Methicillin-resistant staphylococcus aureus (MRSA) sepsis is a blood infection with staphylococcus bacteria that are resistant to treatment with methicillin, and often other antibiotics as well. This condition can be life threatening until the bacterial infection can brought under control. Because the staphylococcus organisms resist treatment with many first line antibiotics, the patient may require treatment with several medications before an effective treatment can be found.
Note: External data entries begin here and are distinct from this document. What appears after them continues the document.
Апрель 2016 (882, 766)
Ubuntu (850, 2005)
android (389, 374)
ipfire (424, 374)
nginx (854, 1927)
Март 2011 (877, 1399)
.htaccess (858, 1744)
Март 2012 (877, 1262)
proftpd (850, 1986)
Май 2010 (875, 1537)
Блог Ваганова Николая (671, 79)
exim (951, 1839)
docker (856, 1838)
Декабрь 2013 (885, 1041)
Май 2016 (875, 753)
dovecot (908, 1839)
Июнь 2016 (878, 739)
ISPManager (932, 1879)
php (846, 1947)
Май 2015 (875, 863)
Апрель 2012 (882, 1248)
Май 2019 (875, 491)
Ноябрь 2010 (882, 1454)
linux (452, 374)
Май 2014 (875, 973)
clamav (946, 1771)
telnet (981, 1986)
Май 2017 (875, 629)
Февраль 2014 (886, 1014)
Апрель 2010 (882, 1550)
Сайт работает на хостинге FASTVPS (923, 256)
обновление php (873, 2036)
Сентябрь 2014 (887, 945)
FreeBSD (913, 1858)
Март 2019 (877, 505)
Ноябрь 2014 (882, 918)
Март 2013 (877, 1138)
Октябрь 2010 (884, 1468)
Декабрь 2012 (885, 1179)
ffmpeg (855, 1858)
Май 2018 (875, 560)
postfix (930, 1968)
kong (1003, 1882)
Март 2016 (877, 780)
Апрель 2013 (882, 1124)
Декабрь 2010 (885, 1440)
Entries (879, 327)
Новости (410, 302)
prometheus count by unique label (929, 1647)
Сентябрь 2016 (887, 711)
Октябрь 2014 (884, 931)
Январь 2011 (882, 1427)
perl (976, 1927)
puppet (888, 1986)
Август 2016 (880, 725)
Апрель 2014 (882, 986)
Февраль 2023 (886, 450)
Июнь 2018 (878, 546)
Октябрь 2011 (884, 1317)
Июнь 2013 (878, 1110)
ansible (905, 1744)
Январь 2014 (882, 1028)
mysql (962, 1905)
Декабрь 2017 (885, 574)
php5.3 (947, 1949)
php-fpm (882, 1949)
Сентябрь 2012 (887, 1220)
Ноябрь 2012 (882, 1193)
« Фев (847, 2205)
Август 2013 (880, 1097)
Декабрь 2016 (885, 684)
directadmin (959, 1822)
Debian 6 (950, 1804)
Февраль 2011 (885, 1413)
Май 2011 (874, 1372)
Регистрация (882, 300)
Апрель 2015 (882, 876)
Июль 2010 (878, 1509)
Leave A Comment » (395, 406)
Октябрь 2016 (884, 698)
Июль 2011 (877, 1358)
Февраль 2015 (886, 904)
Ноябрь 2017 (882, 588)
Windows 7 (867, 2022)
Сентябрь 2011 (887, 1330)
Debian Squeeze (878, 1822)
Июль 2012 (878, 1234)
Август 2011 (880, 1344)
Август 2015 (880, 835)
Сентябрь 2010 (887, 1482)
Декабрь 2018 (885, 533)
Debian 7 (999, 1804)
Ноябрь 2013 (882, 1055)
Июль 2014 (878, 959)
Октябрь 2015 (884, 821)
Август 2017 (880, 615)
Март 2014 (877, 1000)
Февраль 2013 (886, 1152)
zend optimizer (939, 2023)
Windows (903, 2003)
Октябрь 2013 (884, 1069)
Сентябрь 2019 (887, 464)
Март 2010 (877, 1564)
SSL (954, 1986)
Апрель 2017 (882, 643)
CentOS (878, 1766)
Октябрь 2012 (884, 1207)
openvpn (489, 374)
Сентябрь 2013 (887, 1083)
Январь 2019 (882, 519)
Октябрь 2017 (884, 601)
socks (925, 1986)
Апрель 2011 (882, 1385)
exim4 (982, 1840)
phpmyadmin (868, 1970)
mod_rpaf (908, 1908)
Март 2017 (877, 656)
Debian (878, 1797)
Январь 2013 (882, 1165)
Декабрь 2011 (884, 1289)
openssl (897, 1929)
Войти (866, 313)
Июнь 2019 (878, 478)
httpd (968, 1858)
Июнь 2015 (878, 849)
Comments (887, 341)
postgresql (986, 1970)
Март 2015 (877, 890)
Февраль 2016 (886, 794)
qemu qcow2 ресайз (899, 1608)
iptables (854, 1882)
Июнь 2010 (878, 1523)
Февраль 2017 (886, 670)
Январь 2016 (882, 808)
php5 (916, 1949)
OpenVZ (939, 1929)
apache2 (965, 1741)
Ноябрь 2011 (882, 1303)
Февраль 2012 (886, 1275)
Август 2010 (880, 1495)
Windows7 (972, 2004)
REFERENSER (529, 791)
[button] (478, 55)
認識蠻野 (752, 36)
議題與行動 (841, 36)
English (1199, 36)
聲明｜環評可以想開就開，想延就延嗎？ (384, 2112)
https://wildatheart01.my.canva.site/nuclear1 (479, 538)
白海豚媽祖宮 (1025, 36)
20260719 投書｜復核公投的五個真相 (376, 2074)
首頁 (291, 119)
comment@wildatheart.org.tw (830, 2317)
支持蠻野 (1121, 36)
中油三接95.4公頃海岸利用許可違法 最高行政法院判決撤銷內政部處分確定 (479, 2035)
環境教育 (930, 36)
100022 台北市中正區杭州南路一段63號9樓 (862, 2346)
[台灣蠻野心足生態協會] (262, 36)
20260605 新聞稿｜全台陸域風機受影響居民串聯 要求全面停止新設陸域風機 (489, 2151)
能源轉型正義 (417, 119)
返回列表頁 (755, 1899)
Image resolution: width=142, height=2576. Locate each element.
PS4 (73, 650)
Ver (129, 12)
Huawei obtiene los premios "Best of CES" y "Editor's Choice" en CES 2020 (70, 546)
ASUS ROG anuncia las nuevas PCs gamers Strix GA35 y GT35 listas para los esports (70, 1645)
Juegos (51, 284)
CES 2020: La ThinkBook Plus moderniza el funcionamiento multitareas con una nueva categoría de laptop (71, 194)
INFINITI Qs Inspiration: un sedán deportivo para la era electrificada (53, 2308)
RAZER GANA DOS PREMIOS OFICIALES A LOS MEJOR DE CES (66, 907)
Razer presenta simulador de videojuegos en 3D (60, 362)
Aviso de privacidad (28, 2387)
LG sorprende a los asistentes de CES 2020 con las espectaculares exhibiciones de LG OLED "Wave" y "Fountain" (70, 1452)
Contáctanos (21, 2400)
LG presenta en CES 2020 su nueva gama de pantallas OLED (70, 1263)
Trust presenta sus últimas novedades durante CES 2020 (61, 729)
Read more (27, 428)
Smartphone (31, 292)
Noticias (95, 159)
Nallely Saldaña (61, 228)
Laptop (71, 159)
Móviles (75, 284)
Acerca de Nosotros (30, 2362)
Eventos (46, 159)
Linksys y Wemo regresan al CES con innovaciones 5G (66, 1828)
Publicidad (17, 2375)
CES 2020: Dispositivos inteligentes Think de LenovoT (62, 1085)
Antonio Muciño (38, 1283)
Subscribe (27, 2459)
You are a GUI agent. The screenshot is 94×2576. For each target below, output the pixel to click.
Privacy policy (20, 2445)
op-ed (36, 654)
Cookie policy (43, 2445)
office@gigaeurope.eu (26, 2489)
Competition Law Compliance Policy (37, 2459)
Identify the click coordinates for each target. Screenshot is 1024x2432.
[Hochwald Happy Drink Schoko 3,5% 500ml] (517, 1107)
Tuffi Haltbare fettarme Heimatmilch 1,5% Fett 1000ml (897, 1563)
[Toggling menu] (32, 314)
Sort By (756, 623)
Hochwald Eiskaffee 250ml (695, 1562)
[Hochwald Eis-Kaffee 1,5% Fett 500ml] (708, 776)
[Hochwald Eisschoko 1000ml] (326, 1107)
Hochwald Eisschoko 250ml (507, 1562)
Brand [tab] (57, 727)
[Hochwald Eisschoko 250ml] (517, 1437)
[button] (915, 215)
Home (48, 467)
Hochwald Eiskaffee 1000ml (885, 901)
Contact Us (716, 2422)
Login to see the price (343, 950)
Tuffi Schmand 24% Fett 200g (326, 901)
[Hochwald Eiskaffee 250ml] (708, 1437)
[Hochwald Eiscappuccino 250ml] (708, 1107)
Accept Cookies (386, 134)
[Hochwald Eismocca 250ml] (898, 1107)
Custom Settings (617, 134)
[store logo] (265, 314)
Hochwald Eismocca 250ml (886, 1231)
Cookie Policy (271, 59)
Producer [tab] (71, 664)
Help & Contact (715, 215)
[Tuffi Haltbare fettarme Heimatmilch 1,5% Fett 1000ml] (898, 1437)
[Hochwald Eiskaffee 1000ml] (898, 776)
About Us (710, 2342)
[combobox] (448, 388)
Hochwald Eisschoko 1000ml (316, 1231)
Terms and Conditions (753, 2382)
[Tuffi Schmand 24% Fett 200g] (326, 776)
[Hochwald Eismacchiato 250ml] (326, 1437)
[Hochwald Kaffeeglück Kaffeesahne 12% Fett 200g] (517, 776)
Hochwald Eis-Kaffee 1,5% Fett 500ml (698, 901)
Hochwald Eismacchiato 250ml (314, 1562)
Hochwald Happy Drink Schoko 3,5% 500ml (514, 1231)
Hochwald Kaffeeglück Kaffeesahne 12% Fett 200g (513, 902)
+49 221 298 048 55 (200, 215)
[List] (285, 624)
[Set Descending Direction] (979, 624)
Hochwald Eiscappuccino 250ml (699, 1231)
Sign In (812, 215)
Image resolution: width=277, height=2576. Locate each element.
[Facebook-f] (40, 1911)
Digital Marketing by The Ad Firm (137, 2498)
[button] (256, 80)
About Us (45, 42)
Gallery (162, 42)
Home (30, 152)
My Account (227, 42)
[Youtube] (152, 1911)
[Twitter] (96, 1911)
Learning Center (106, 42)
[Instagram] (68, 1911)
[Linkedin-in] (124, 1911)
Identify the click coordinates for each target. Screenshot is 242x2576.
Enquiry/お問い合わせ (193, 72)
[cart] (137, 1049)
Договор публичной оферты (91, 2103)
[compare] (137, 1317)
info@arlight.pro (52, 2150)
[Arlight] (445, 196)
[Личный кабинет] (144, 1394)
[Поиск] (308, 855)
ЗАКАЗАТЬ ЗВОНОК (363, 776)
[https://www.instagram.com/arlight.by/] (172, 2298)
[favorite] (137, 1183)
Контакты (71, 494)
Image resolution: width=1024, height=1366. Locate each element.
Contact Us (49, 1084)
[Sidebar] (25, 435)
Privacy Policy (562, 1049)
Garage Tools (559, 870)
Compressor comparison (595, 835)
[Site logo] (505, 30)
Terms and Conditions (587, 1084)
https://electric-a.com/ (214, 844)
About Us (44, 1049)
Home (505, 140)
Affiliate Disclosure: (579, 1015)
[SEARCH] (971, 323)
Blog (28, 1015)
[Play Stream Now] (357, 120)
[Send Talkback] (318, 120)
MRSA sepsis first began to emerge in the 1970s, where it was primarily a problem among older adults, immunocompromised individuals, and intravenous drug users. In the 1990s, MRSA began showing up in more and more locations, and became an increasingly common hospital-acquired infection. People can get MRSA sepsis from surgical procedures, penetrating flesh wounds, and any other situations where they are exposed to MRSA bacteria and the bacteria manage to enter the bloodstream.
Once bacteria are in the bloodstream, patients can develop symptoms like fever, chills, confusion, hyperventilation, rashes, shaking, and eventual loss of consciousness. The treatment for sepsis in general is antibiotics given intravenously in an intensive care setting. For MRSA sepsis, the patient is usually given a medication like vancomycin or trimethoprim. In addition to antibiotics, the patient may also require supportive care including being placed on a ventilator, monitored for organ damage, and checked for signs of complications.
Due to concerns about the spread of MRSA, patients with MRSA sepsis may be isolated and treated in a secure area. This is designed to prevent the bacteria from entering other areas of a hospital facility, for the safety of other patients. People who interact with the patient may need to observe special precautions, as they can act as vectors to transport the bacteria to other parts of the hospital and could potentially transfer MRSA directly from patient to patient.
If given supportive care in a hospital setting, chances of recovery vary and the specifics of an individual case should be discussed with a physician to learn more about treatment options and the possible prognosis. The patient's underlying health is a factor. The earlier treatment is provided, the better the outcome for the patient, and the more attentive supportive personnel are, the quicker potentially dangerous complications will be identified and addressed. Even with very high quality care, some patients with MRSA sepsis will not recover because their bodies will be unable to fight the bacteria, and the complications of the disease may become overwhelming.